Your goal: Reproduce the entries shown below only from the line with "Task: Follow wanderingbarkhumanities blog" down to the line with "Click the thumbs", keeping both end lines and copying each one exactly.

++++ Information shown

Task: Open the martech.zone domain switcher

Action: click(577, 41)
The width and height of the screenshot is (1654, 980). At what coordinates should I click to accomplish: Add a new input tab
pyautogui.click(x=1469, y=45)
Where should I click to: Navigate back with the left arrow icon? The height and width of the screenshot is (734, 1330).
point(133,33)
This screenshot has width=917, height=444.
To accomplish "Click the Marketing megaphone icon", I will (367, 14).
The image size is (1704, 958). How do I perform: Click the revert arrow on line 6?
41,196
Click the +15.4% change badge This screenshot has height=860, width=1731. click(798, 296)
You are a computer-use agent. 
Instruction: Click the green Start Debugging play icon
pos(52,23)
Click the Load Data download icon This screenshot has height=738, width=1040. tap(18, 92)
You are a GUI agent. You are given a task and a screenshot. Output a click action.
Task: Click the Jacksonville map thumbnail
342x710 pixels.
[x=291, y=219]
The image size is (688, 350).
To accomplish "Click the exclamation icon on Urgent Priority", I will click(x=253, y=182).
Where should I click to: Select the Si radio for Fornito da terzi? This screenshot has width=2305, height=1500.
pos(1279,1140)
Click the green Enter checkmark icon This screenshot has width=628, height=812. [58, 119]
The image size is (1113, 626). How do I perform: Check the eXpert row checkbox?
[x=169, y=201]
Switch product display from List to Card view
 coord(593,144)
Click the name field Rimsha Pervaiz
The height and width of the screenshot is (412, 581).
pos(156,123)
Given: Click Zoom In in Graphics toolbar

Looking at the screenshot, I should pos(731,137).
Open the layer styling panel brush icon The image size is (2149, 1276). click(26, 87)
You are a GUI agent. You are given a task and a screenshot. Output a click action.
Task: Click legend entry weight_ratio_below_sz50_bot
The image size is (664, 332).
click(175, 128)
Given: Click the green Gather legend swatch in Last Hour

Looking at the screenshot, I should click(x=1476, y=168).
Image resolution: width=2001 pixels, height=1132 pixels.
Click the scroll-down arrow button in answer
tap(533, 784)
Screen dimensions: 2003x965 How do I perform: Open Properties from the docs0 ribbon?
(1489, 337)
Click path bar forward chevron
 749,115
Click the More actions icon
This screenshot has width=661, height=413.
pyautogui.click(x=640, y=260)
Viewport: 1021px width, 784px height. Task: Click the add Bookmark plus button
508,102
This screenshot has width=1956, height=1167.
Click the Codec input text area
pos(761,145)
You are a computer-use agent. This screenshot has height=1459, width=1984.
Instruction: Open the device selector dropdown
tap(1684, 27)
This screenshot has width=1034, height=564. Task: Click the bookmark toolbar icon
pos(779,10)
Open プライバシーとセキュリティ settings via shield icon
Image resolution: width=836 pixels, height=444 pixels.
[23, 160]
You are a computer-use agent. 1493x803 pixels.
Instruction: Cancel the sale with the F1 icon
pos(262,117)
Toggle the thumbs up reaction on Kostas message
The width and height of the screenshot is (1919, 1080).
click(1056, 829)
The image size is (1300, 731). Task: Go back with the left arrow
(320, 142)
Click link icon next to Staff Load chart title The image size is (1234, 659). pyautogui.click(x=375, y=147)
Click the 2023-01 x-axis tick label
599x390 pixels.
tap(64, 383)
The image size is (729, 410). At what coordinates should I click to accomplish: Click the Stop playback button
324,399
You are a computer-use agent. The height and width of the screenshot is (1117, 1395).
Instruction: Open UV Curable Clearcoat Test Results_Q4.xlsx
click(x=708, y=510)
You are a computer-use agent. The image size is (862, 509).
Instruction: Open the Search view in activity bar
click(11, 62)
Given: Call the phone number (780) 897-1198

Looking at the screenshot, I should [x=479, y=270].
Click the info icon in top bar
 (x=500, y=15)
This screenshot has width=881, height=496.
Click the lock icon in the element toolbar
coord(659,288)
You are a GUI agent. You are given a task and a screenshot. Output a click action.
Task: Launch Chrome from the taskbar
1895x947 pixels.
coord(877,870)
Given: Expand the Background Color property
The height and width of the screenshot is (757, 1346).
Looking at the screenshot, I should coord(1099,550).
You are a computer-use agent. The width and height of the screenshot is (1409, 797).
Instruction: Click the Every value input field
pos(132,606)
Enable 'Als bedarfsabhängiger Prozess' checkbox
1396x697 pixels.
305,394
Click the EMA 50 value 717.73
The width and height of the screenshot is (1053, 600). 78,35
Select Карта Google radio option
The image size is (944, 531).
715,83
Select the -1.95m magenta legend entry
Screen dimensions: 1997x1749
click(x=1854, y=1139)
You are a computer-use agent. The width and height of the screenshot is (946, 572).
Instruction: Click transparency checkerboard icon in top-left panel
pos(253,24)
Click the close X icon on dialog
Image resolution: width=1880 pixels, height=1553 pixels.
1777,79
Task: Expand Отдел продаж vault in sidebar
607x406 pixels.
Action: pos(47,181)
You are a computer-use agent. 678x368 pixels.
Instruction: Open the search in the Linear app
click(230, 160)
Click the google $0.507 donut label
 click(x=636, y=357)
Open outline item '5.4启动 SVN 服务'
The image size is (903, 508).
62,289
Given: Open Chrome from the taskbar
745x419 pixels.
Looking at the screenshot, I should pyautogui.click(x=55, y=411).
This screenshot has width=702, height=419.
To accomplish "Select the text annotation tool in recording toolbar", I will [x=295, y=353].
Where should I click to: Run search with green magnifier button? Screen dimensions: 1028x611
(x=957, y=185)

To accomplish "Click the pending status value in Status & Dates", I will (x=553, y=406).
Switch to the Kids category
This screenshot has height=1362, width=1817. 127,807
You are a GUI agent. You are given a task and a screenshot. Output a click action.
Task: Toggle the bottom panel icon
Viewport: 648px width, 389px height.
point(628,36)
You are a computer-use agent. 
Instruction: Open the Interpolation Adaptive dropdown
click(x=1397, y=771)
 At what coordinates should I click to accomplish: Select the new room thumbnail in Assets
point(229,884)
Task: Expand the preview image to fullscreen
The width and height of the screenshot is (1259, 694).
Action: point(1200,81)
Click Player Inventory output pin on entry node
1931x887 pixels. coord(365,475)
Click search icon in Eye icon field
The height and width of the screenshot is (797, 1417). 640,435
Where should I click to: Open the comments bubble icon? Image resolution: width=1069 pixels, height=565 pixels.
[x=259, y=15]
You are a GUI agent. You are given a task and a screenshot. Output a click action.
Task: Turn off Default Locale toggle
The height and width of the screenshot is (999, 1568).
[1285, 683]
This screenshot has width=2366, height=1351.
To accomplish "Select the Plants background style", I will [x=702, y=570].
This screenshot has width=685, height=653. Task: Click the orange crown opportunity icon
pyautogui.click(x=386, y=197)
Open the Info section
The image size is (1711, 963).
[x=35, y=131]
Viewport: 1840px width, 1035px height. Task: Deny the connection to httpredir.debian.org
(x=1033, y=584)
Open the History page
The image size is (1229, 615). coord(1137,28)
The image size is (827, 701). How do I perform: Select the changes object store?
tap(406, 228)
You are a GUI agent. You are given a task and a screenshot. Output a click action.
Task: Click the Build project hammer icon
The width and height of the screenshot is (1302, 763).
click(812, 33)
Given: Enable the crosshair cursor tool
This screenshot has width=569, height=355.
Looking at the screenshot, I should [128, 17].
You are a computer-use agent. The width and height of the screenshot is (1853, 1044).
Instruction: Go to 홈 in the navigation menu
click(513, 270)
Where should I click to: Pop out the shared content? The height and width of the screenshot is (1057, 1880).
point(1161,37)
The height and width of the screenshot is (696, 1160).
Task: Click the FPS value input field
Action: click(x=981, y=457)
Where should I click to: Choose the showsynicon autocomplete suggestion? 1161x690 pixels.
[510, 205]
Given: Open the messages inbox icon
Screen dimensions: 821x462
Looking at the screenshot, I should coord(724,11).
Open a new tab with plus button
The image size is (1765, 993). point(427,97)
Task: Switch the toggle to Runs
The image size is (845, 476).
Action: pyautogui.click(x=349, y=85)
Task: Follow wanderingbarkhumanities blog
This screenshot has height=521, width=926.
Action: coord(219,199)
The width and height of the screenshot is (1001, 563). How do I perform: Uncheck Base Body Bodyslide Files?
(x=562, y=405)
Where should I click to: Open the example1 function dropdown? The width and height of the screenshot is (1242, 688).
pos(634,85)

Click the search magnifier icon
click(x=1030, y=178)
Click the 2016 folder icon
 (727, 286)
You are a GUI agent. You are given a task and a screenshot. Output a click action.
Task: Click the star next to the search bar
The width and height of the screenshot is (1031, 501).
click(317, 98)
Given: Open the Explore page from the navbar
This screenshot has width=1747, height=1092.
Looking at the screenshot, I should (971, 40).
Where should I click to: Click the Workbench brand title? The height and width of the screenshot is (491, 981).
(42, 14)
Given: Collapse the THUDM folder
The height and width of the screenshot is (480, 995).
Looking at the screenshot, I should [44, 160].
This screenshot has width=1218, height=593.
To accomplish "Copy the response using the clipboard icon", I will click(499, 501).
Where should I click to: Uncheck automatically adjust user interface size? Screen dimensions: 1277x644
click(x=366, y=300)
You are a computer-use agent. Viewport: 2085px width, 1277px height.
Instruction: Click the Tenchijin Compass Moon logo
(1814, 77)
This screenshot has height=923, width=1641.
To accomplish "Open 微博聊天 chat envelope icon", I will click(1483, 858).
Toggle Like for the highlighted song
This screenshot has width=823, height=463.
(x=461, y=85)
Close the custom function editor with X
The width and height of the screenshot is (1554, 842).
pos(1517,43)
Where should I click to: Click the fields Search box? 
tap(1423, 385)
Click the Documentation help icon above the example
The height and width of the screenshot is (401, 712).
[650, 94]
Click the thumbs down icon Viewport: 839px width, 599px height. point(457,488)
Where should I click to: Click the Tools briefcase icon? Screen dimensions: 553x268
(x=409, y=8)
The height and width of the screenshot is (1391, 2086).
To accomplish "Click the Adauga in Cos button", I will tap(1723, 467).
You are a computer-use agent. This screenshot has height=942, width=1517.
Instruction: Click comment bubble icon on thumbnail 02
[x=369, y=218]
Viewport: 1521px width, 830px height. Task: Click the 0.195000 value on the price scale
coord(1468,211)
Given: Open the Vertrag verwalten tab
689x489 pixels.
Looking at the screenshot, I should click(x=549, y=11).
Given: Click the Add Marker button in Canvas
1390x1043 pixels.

++++++++

Output:
Task: Follow wanderingbarkhumanities blog
This screenshot has height=521, width=926.
Action: coord(219,199)
The width and height of the screenshot is (1001, 563). How do I perform: Uncheck Base Body Bodyslide Files?
(x=562, y=405)
Where should I click to: Open the example1 function dropdown? The width and height of the screenshot is (1242, 688).
pos(634,85)

Click the search magnifier icon
click(x=1030, y=178)
Click the 2016 folder icon
 (727, 286)
You are a GUI agent. You are given a task and a screenshot. Output a click action.
Task: Click the star next to the search bar
The width and height of the screenshot is (1031, 501).
click(317, 98)
Given: Open the Explore page from the navbar
This screenshot has width=1747, height=1092.
Looking at the screenshot, I should (971, 40).
Where should I click to: Click the Workbench brand title? The height and width of the screenshot is (491, 981).
(42, 14)
Given: Collapse the THUDM folder
The height and width of the screenshot is (480, 995).
Looking at the screenshot, I should [44, 160].
This screenshot has width=1218, height=593.
To accomplish "Copy the response using the clipboard icon", I will click(499, 501).
Where should I click to: Uncheck automatically adjust user interface size? Screen dimensions: 1277x644
click(x=366, y=300)
You are a computer-use agent. Viewport: 2085px width, 1277px height.
Instruction: Click the Tenchijin Compass Moon logo
(1814, 77)
This screenshot has height=923, width=1641.
To accomplish "Open 微博聊天 chat envelope icon", I will click(1483, 858).
Toggle Like for the highlighted song
This screenshot has width=823, height=463.
(x=461, y=85)
Close the custom function editor with X
The width and height of the screenshot is (1554, 842).
pos(1517,43)
Where should I click to: Click the fields Search box? 
tap(1423, 385)
Click the Documentation help icon above the example
The height and width of the screenshot is (401, 712).
[650, 94]
Click the thumbs down icon Viewport: 839px width, 599px height. point(457,488)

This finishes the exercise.